Texas Business Organizations Code Company Agreement

For these limited liability companies before the TBOC, a member`s obligation to make a contribution or otherwise pay in cash is only in writing and signed by the member. (Art. 5.02A of the Old Law). A member who is required to contribute or the legal representative of such a member must do so, even if the member has died, is disabled or if circumstances have changed, unless the regulations change or all members accept non-payment. (Art. 5.02B and 5.02D of the Old Law). Even if a member or his legal representative has obtained the agreement of the other members in the event of non-payment, a creditor of the company who acts „in reasonable accord“ of the performance of this enforceable obligation may, before its cancellation, assert the original undertaking. Section 2.01 of the Old Law states that „a limited liability company… may engage in lawful business activities, unless their organizational articles or regulations specify a more limited purpose.“ Similar provisions of the TBOC for all reported agencies are contained in Chapter 2 of the TBOC. (e) This section shall not be interpreted to deprive a member of a limited liability corporation or other owner of a limited liability corporation of the benefits of the exceptional laws that apply to the member`s or owner`s affiliate interests.

Members of a limited liability company have the right to share the distribution of cash or other assets of the company under the company agreement/settlement.
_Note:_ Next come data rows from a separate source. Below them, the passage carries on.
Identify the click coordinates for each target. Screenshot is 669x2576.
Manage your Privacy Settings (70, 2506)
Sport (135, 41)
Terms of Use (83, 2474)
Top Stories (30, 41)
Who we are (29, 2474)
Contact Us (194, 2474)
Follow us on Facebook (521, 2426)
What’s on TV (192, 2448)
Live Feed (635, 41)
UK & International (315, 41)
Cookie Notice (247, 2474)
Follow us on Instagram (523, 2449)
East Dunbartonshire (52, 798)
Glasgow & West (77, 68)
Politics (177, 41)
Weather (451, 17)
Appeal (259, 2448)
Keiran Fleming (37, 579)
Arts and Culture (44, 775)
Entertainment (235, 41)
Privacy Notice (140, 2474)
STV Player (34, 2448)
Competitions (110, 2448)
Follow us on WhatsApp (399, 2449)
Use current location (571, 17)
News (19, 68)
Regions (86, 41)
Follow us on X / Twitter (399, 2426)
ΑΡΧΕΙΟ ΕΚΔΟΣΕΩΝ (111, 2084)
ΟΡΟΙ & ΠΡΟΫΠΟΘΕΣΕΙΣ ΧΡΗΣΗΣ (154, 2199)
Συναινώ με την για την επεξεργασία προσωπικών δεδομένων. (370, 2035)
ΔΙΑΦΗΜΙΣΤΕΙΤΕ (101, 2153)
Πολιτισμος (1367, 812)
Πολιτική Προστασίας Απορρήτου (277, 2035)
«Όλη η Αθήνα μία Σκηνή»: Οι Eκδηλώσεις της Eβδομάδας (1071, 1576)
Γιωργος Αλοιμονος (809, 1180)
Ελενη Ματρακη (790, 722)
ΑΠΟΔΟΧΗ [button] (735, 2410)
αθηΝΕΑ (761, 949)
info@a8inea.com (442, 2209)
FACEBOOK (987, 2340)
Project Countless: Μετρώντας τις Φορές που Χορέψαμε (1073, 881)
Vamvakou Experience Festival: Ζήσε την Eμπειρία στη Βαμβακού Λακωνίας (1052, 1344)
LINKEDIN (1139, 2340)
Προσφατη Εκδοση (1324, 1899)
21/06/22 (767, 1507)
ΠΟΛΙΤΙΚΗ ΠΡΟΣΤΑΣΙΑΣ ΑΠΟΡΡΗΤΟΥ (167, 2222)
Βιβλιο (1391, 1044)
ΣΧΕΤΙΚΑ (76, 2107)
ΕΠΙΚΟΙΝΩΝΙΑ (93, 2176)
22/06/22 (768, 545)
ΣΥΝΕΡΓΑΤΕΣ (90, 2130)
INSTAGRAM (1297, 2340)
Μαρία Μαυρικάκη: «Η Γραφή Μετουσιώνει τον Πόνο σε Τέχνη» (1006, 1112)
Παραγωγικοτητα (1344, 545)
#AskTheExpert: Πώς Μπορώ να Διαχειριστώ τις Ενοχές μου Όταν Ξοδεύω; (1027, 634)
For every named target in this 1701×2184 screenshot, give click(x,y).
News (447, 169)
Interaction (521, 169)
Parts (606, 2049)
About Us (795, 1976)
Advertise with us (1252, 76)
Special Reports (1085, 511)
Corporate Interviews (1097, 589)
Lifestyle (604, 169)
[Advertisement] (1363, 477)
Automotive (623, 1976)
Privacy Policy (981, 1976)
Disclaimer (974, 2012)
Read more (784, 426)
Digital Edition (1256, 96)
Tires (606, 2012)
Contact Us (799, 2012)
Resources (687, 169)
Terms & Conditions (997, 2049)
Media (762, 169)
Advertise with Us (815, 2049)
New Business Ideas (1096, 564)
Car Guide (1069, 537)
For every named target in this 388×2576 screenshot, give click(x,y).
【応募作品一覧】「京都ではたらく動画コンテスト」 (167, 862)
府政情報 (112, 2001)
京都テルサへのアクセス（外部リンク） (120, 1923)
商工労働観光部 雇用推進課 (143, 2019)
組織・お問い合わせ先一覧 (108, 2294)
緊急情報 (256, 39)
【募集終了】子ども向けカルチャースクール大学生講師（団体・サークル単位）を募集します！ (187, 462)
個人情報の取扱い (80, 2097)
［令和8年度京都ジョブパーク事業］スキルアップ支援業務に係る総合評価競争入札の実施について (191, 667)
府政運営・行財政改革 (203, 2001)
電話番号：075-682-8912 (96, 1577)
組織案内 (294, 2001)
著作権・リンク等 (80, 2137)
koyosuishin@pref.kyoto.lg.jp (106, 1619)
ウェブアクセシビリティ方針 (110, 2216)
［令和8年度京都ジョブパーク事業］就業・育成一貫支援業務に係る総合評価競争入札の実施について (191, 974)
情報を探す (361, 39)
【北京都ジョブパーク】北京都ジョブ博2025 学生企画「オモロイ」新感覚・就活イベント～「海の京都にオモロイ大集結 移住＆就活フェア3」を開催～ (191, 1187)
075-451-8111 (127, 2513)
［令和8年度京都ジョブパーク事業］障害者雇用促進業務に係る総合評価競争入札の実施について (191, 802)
If the agreement/provisions of the company are implied, the distribution is consistent with the „agreed value“ of the members` interests. (TBOC 101.203/Art. 5.03 of the Old Law). Therefore, if the intention is that the distributions are disproportionate, this must be included in the company agreement/settlement. This contrasts with S-Companies, which, under current U.S. income tax legislation, do not allow disproportionate allowances. Therefore, limited liability companies that have accepted company status S should ensure that enterprise agreements/regulations do not allow disproportionate allocations and, if not, comply with S-share rules.